Stored data:
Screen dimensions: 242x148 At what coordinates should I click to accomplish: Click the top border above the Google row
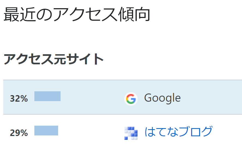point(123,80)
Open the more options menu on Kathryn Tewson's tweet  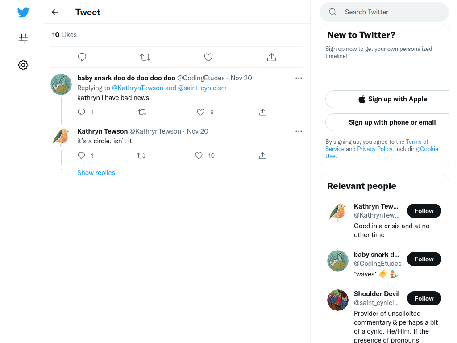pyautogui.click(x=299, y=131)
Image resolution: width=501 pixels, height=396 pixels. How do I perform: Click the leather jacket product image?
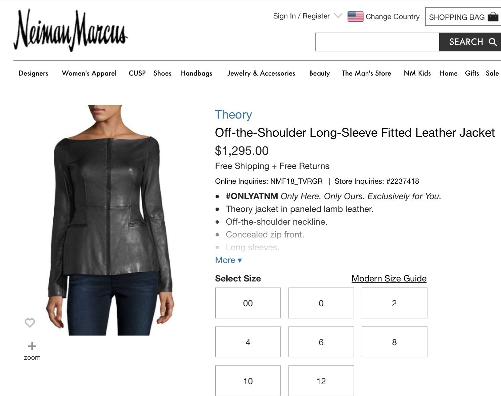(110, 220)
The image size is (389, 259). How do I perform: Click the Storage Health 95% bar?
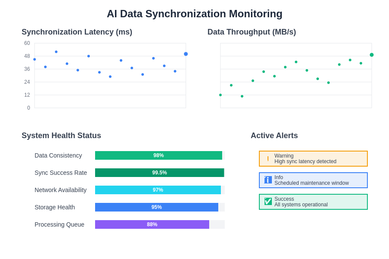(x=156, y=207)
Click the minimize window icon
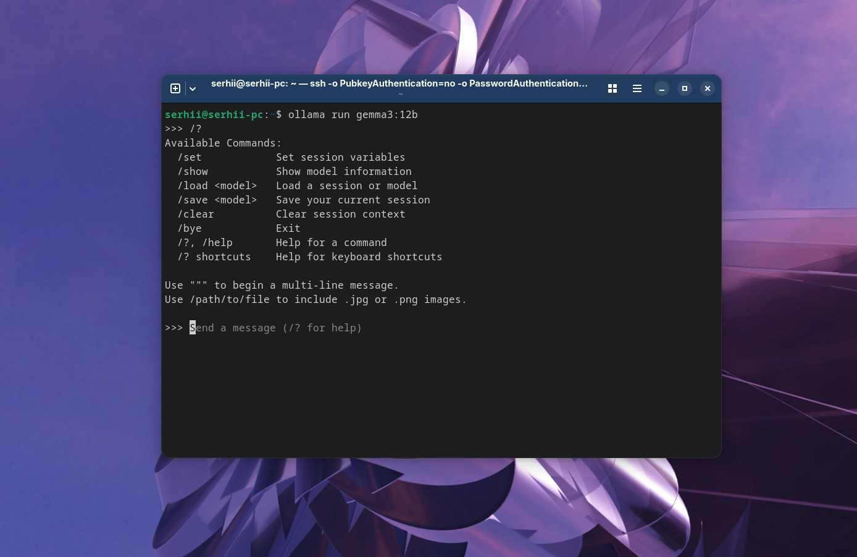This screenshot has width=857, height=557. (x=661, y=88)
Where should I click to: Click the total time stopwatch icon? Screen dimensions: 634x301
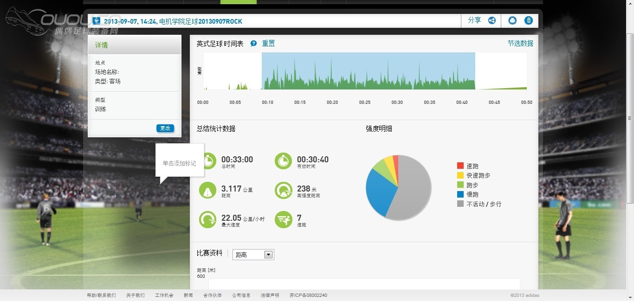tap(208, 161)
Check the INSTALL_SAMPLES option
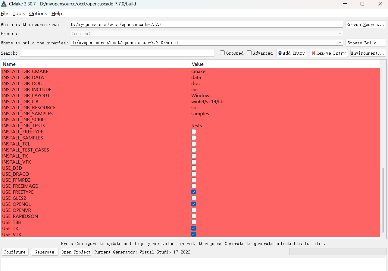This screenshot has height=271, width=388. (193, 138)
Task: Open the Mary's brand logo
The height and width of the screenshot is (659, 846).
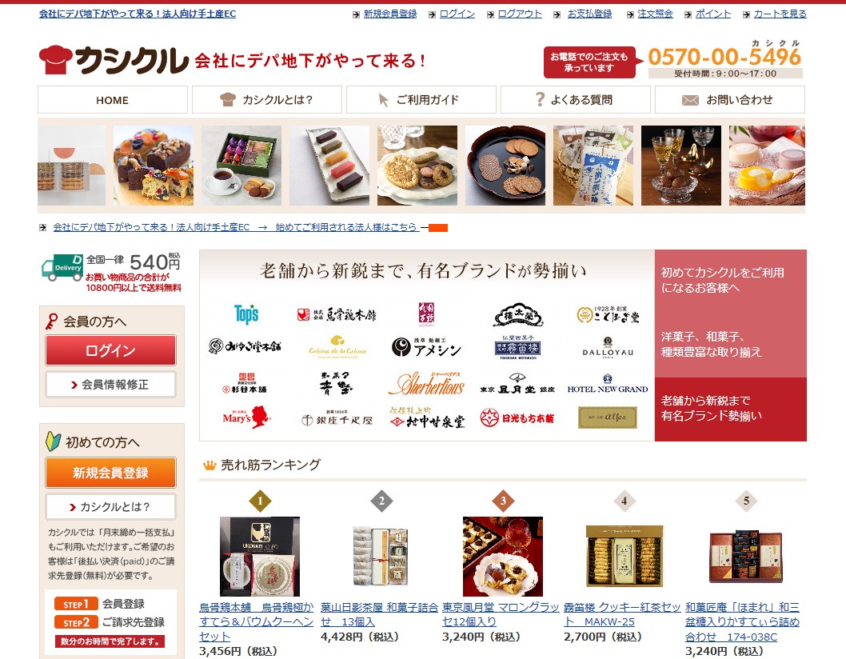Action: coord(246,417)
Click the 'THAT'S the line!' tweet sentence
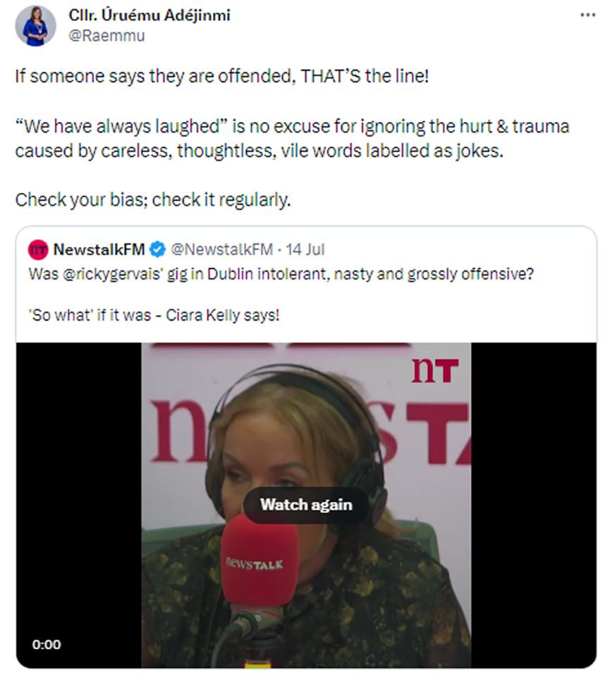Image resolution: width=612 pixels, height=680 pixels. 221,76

## YOUR INSTRUCTIONS:
Quote exactly, and nothing besides, the lines from the one with "The image size" through the end of the records above; include both ends and omit the pictures.

## EXPECTED ANSWER:
The image size is (389, 259). How do I perform: Click the Storage Health 95% bar?
(x=156, y=207)
Click the minimize window icon
This screenshot has width=857, height=557. (x=661, y=88)
Where should I click to: Click the total time stopwatch icon? Screen dimensions: 634x301
tap(208, 161)
Check the INSTALL_SAMPLES option
This screenshot has height=271, width=388. (193, 138)
Task: Open the Mary's brand logo
The height and width of the screenshot is (659, 846).
Action: coord(246,417)
Click the 'THAT'S the line!' tweet sentence
Image resolution: width=612 pixels, height=680 pixels. 221,76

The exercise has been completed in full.